▶ **Pixel coordinate grounding data**:
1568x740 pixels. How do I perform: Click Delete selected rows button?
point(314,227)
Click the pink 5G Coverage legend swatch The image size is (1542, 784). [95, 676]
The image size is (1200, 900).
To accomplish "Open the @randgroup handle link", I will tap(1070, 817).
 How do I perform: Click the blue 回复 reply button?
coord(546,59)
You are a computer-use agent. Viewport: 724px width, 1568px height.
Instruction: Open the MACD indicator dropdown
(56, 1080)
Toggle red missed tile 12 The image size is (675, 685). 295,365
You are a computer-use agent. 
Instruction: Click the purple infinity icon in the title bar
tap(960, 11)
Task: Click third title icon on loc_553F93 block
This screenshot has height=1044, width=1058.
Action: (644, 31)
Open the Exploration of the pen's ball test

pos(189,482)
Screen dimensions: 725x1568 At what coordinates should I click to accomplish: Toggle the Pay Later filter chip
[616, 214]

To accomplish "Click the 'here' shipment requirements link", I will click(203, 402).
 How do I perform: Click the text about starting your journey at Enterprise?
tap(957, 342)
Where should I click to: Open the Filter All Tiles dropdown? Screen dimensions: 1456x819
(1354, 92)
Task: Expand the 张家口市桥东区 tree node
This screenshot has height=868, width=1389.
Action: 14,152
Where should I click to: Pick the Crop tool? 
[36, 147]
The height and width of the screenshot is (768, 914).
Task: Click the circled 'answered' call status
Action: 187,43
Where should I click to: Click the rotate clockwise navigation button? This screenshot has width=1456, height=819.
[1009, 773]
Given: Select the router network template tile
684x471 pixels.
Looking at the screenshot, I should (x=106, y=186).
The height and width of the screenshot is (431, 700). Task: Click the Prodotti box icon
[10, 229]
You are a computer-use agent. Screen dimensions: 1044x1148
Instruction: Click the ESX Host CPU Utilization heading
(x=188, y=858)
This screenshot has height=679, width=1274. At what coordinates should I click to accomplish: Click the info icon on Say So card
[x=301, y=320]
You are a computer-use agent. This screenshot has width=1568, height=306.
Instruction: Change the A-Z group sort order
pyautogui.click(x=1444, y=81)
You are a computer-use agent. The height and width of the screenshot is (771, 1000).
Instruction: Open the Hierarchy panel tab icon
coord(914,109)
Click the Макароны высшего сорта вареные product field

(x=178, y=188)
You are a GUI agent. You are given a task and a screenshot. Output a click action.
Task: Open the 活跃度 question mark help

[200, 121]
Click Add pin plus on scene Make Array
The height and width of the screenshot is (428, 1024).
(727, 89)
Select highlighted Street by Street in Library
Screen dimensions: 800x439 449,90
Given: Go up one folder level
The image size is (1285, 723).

▶ **PROBLEM DETAILS**: Word for word, set down the lines from the beginning of the records through the line that holds "You are a computer-use agent. Screen". Leave out the rest.

▶ **RESULT FOR THIS EXERCISE**:
1568x740 pixels. How do I perform: Click Delete selected rows button?
point(314,227)
Click the pink 5G Coverage legend swatch The image size is (1542, 784). [95, 676]
The image size is (1200, 900).
To accomplish "Open the @randgroup handle link", I will tap(1070, 817).
 How do I perform: Click the blue 回复 reply button?
coord(546,59)
You are a computer-use agent. Viewport: 724px width, 1568px height.
Instruction: Open the MACD indicator dropdown
(56, 1080)
Toggle red missed tile 12 The image size is (675, 685). 295,365
You are a computer-use agent. 
Instruction: Click the purple infinity icon in the title bar
tap(960, 11)
Task: Click third title icon on loc_553F93 block
This screenshot has height=1044, width=1058.
Action: (644, 31)
Open the Exploration of the pen's ball test

pos(189,482)
Screen dimensions: 725x1568 At what coordinates should I click to accomplish: Toggle the Pay Later filter chip
[616, 214]

To accomplish "Click the 'here' shipment requirements link", I will click(203, 402).
 How do I perform: Click the text about starting your journey at Enterprise?
tap(957, 342)
Where should I click to: Open the Filter All Tiles dropdown? Screen dimensions: 1456x819
(1354, 92)
Task: Expand the 张家口市桥东区 tree node
This screenshot has height=868, width=1389.
Action: 14,152
Where should I click to: Pick the Crop tool? 
[36, 147]
The height and width of the screenshot is (768, 914).
Task: Click the circled 'answered' call status
Action: 187,43
Where should I click to: Click the rotate clockwise navigation button? This screenshot has width=1456, height=819.
[1009, 773]
Given: Select the router network template tile
684x471 pixels.
Looking at the screenshot, I should (x=106, y=186).
The height and width of the screenshot is (431, 700). Task: Click the Prodotti box icon
[10, 229]
You are a computer-use agent. Screen dimensions: 1044x1148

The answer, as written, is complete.